ATENÇÃO: esse review contem spoilers!
por Caio Coletti
“Resistir é inútil” (Vogons, raça alienígena da série Doctor Who)
“A felicidade não depende de coisas exteriores, mas da forma como as vemos” (Leo Tolstoy, escritor russo)
Wilfred sempre foi uma série sobre percepção. Desde muito cedo nessa corrida de quatro anos que a trama ganhou na FX, quase todos os críticos notaram que tudo no mundo reduzido da versão americana da criação de Jason Gann era filtrado pela perspectiva de Ryan, o protagonista encarnado por Elijah Wood. Os coadjuvantes demoraram a adquirir vida, e a servir como elementos autônomos do storytelling, porque nossa percepção deles era ferrenhamente limitada à percepção de Ryan. Eles estavam ali para dizer alguma coisa sobre a forma como o nosso protagonista via o mundo, e o próprio Wilfred, com suas manipulações e planos mirabolantes para guiar Ryan para o caminho que ele considerava melhor, era uma manifestação do quanto esse personagem principal observava seus arredores como um jogo de xadrez. Quando esse mundo toma vida e se torna mais complexo do que ele pode admitir é que a persona de Ryan se quebra, e é nessa operação que está o triunfo do finale duplo da série.

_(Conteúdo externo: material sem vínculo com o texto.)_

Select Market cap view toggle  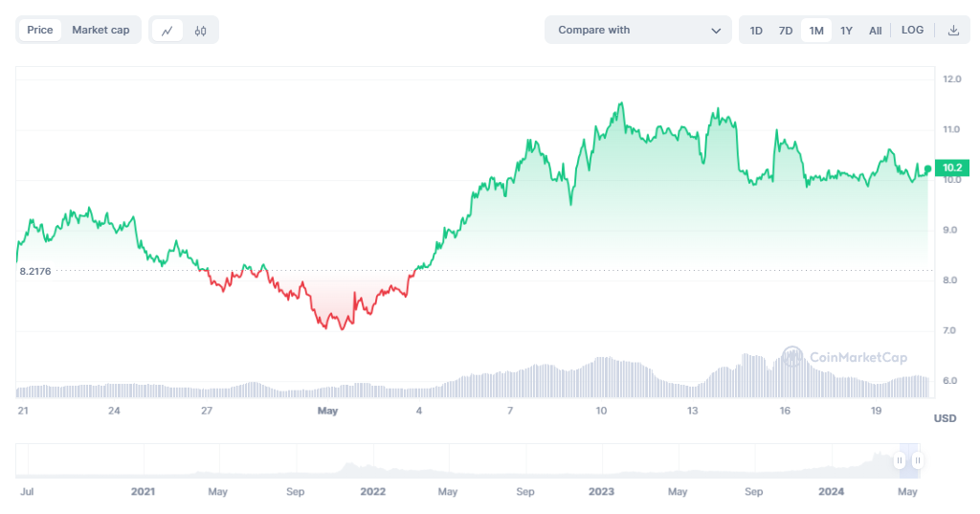(100, 31)
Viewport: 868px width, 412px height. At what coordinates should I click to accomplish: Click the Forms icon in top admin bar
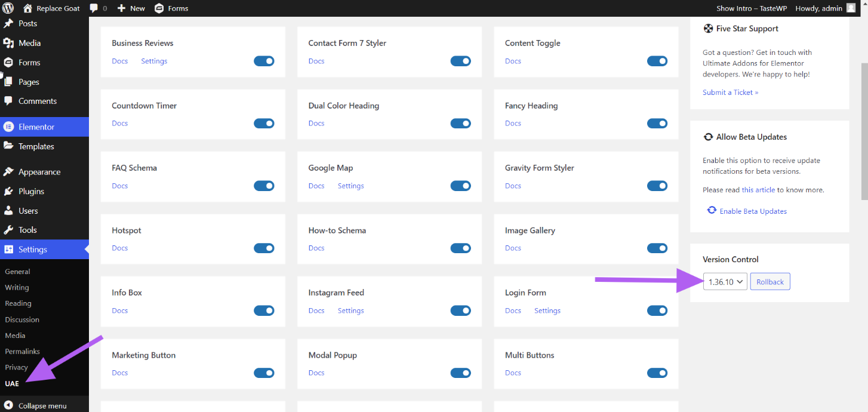(159, 8)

É crível que Wilfred tenha levado 4 temporadas para conduzir Ryan até a beira do abismo, e assisti-lo pular é muito mais impressionante por causa disso. Ao mesmo tempo, o roteiro do developer David Zuckerman em ambos os episódios se encarrega de não jogar para o alto o investimento emocional que construímos com os personagens e com a busca pela felicidade de Ryan. É notável, inclusive, que no final das contas a série faça que essa tal felicidade seja também uma questão de percepção. Como adianta no quote que abre o episódio final, Wilfred não está disposta a usar de clichês para abordar o tema pelo qual os fãs esperam desde 2011. A felicidade para esse estranho conto de doença mental e complexas relações humanas filtradas por uma mente perturbada não é, e nunca poderia ser, a que vemos nas comédias românticas de Hollywood. Essa é uma história de um desajustado aprendendo que precisa fazer as pazes consigo mesmo antes de poder fazer as pazes com o mundo.

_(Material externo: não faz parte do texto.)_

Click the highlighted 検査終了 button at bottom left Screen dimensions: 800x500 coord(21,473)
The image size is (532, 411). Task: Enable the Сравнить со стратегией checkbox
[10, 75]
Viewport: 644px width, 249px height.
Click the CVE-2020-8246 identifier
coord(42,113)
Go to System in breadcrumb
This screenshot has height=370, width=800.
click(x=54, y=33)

Antes de todo o desenvolvimento temático do finale de fato, o penúltimo episódio “Resistance” mostra que o espírito desafiador dos escritores de Wilfred não morreu. Seguindo a deixa de “Courage” (review), o episódio é um crash course em realidade para uma série que nunca se deu muito bem com ela. O amargurado final é mais tocante do que qualquer coisa que os roteiristas ousaram fazer até hoje, e as atuações de Wood e Fiona Gubelmann estão mais uma vez em perfeita sintonia para dar um final inesperado ao principal casal da série. A recentemente adquirida consciência dos próprios atos que Wilfred construiu nas últimas semanas é a recompensa de um episódio gratificantemente direto com as elaborações emocionais. Num caminho nada convencional, a série trouxe esses personagens para um local muito verdadeiro, e muito fácil de se identificar.

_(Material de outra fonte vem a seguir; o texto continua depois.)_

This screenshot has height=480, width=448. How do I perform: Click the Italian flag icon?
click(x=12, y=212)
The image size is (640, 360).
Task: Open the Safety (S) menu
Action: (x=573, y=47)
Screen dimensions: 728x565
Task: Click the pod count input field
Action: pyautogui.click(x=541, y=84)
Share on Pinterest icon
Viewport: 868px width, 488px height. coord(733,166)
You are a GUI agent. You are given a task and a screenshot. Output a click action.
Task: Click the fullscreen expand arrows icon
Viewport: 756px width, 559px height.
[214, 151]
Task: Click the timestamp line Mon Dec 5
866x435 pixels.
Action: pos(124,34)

Wilfred não é o tipo de série que você espera terminar com os olhos meio embaçados de lágrimas, e também não é o tipo de série que normalmente ganharia um final tão redondo e bem amarrado, coerente com a proposta e as regras que construiu em seu mundo. Essencialmente filtrada pela percepção de Ryan, a trama foi capaz de nos dar um panorama muito completo sobre a forma como esse protagonista via o mundo, e a forma como tudo gira em torno da nossa própria psique. Estamos presos nela, irremediavelmente. Wilfred sabe muito bem que não temos escolha quanto ao que somos – e é por isso que advoga que a felicidade não está em encontrar a pessoa perfeita, o emprego perfeito, a família perfeita. Muito mais satisfatório que isso é encontrar uma forma de lidar com o mundo exatamente da forma como o vemos.